No entanto, o Código do Trabalho impõe claramente ao empregador a obrigação de garantir um ar saudável e de prevenir os riscos relacionados com a poluição interior (artigos L4121-1 e R4222-1, nomeadamente). Este desfasamento entre o quadro jurídico e a perceção dos trabalhadores mostra que a qualidade do ar continua a ser um verdadeiro ponto cego na cultura de prevenção nas empresas.

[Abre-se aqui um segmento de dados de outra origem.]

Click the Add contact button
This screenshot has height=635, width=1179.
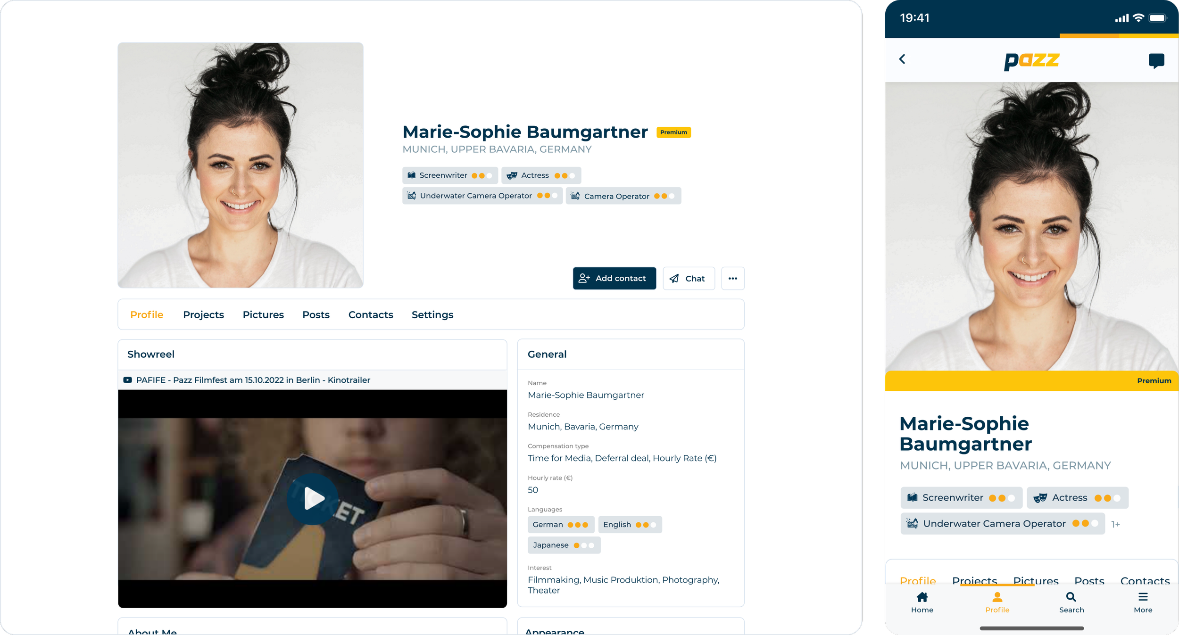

Thibaut SAMSEL, diretor e fundador da OberA
*Metodologia: Inquérito realizado junto de uma amostra representativa de 5.601 pessoas residentes em França, com 18 anos ou mais. Sondagem realizada online em novembro de 2025 a partir do painel de inquiridos BuzzPress (27.700 pessoas em França inquiridas eletronicamente por e-mail e nas redes sociais Facebook e LinkedIn). Perfis das empresas citadas pelos inquiridos para o seu local de trabalho:
Indústria / produção: 16 %
Serviços a particulares (saúde, social, apoio domiciliário, comércio, restauração…): 28 %
Serviços a empresas (consultoria, informática, finanças, comunicação…): 23 %
Setor público / parapúblico (administrações, ensino, hospitais…): 19 %
Construção / Obras Públicas: 7 %
Transporte / logística: 6 %
Outro / não se pronuncia: 1 %
Respostas compiladas e ponderadas em função de quotas preestabelecidas que visam assegurar a representatividade da amostra e obter uma representatividade da população-alvo. Todas as ponderações se baseiam em dados administrativos e nos dados recolhidos pelo INSEE.